Menanggapi penahanan rivalnya tersebut, Doktif menunjukkan emosi yang mendalam. Saat ditemui di kawasan fX Sudirman, Jakarta Pusat, pada Sabtu (7/3/2026), Doktif mengaku merasakan perasaan yang campur aduk hingga meneteskan air mata.
“Doktif nggak pengen nangis soalnya ini sedih, soalnya ini perasaan yang bingung. Senang, sedih, terharu, nggak pernah Doktif ngalamin kayak gini. Ya, nggak pernah baru kali ini gitu,” ujarnya dengan suara bergetar, menahan tangis.
Doktif juga mengungkapkan beratnya perjuangan yang ia lalui selama beberapa tahun terakhir. Ia dikenal aktif menyuarakan dugaan masalah pada sejumlah produk kecantikan yang dinilainya berpotensi merugikan masyarakat. Dalam proses tersebut, ia mengaku harus menghadapi berbagai tekanan, termasuk serangan opini di media sosial.
Menurutnya, menghadapi seseorang yang memiliki pengaruh besar bukanlah hal yang ringan. “Melawan manusia itu capek, capek luar biasa. Karena bisa berputar balik. Dia punya tenaga buzzer yang luar biasa kuat, dan yang tidak fakta itu bisa menjadi fakta digiring opininya ke masyarakat,” ungkap Doktif, menggambarkan tekanan selama perseteruan dengan Richard Lee.
Di tengah rasa lelah tersebut, Doktif mengaku takjub karena penahanan Richard Lee terjadi bertepatan dengan malam Nuzulul Quran, momen penting bagi umat Islam yang memperingati turunnya Al-Qur’an. Ia memaknai peristiwa tersebut sebagai sesuatu yang istimewa.
“Penahanan seorang tersangka DRL itu dilakukan di malam Nuzulul Quran. Yah, jadi Doktif senang kali ini. Sampai Doktif itu capek, Guys,” katanya.

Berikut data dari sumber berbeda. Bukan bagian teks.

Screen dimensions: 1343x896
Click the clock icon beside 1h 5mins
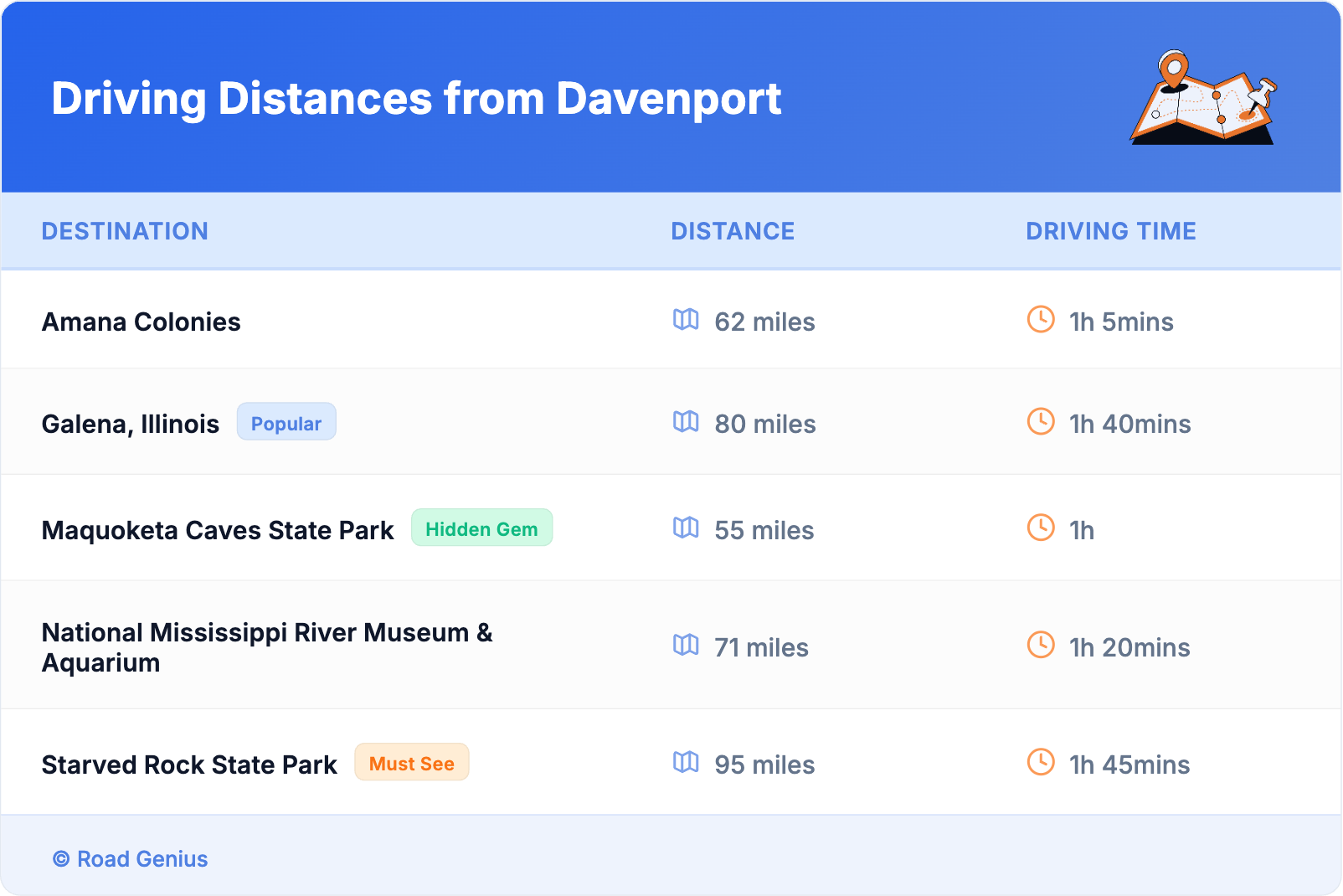pos(1041,320)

Doktif bahkan menyebut kejadian tersebut sebagai bentuk kekuasaan Tuhan. Ia menyoroti anggapan banyak orang yang selama ini menganggap Richard Lee sebagai sosok yang sulit tersentuh hukum. “Doktif bukan siapa-siapa, cuma masyarakat biasa. Tapi Allah tunjukkan kekuasaan di malam Nuzulul Quran. Seorang tersangka DRL yang selama ini dikenal kebal hukum dan sangat sulit sekali untuk ditahan, Allah tunjukkan kekuasaannya,” tegasnya.

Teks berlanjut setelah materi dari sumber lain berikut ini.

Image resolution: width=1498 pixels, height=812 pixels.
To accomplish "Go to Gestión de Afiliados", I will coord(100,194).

Meski demikian, Doktif menegaskan bahwa ia sebenarnya tidak menginginkan Richard Lee dipenjara. Tujuan utamanya, menurut dia, adalah agar ada tanggung jawab dan efek jera dari kasus yang terjadi. “Yang selama ini Doktif harapkan ya bertanggung jawab. Bukan untuk dipenjara ya mohon maaf, tapi dia bertanggung jawab atau ada efek jera,” pungkasnya.
Awal Mula Perseteruan
Kasus yang menyeret kedua sosok tersebut bermula dari konflik panjang yang berujung saling lapor ke pihak berwajib. Sebelumnya, pada 12 Desember 2025, Doktif lebih dulu ditetapkan sebagai tersangka dalam kasus dugaan pencemaran nama baik setelah dilaporkan oleh Richard Lee.

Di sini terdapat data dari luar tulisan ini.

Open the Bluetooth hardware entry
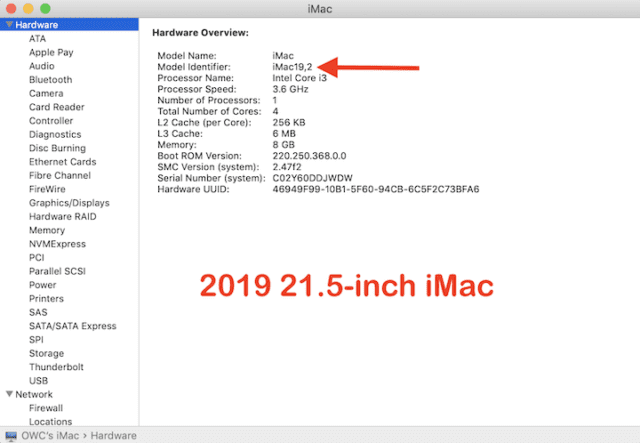The image size is (640, 443). click(50, 79)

Perseteruan antara keduanya menjadi sorotan publik karena melibatkan isu keamanan produk kecantikan serta perdebatan yang berlangsung di ruang publik dan media sosial. Kini, dengan penahanan Richard Lee oleh Polda Metro Jaya, babak baru dari konflik panjang antara Dokter Detektif dan pengusaha skincare tersebut kembali menjadi perhatian masyarakat.